Max Patton (1 Trick Pony)
Tropic Threshold
Resin Casted Wall Mount With Resin Casted Figure,
7.5in x 9in x 2.5in
It was originally a harmless, tadpole-like creature called a Critter that lived in Earth's Ionosphere. Due to being exposed to an overdose of man-made radio waves, the Critters mutated, cannibalized hundreds of their kind, and combined to form the monstrous and predatory being known as Gazort. It possesses sharp teeth and can fire plasma bombs.
Max Patton (1 Trick Pony)
Dark Threshold
Resin Casted Wall Mount With Resin Casted Figure,
7.5in x 9in x 2.5in
Attempting to create a display format to integrate the figures I make with an environment instead of traditional packages and shelves. He is not a man who turned into a plant, but rather a sentient, magically-powered mass of vegetation (an avatar of the natural world, or The Green) that believes it is Alec Holland. Swamp Thing protects the environment from supernatural and human threats, and is most famous for his horror-tinged stories written by Alan Moore in the 1980s.
Matt Scott Barnes
Cheers for Beers
Wheatpaste, Watercolor, Acrylic on panel,
11.25in x 14.75in x 2in
Operating within the contested arena of contemporary visual culture, functioning less as mere reportage and more as a critical inquiry into the social consumption of time and memory. It deliberately eschews the blandish-ments of marketized optimism, choosing instead to anchor its meaning within a specific socio-temporal context: the annum of 2025.

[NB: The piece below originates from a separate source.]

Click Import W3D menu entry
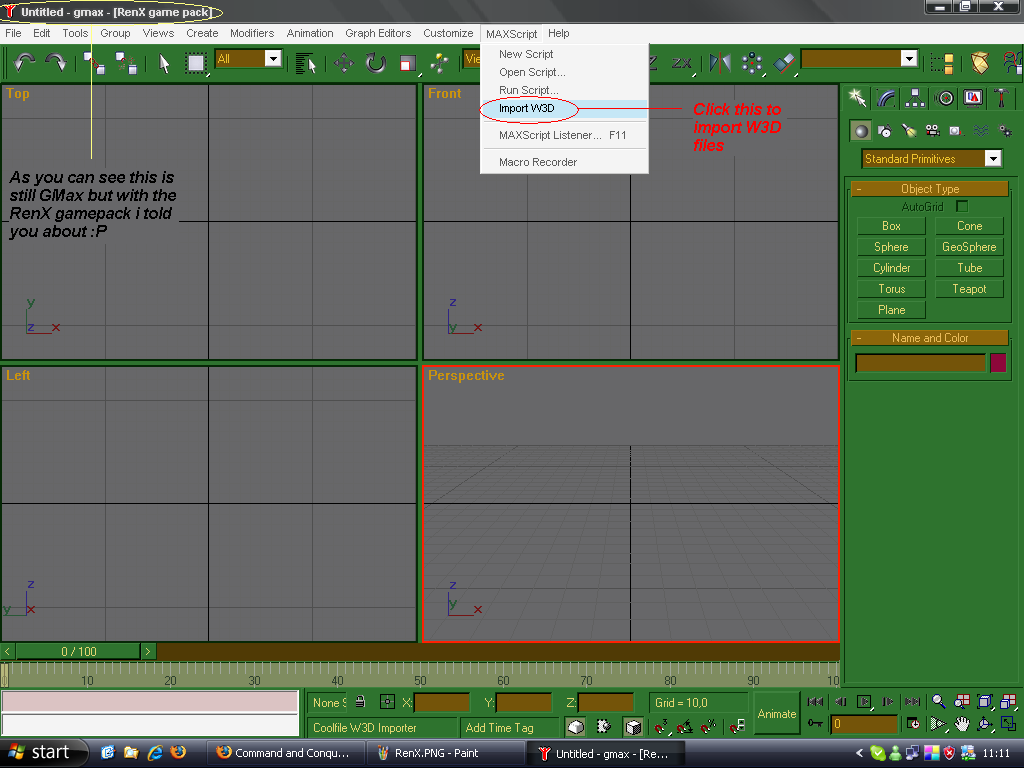1024x768 pixels. click(526, 108)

The piece is a study of exuberance, or perhaps the performance of it, examining how collective memory is often framed through the ritualized practices of leisure and shared consumption. The visual language employed aims for a certain raw specificity—a "sticky," as one might say, texture to the representation of "good times". There is no attempt to render the scene "elegant" or "simple"; the aesthetic is derived from an acknowledgment of the chaotic, perhaps even "slapsticky," reality of unbridled celebration.
By looking backward across the exhibited year, the work forces a confrontation with the very mechanisms of remembrance. It asks: How do we, as cultural agents, choose to document our moments of "raising hell"? What visual vocabulary do we deploy? The intent is not merely to celebrate the coming year but to present a document of a particular cultural moment, allowing for a critical depth often absent in such celebratory narratives. Cheers for Beers is, in essence, a fragment of visual evidence, a snapshot of collective effervescence, situated in the ongoing dialogue between visual production and its embedded cultural context.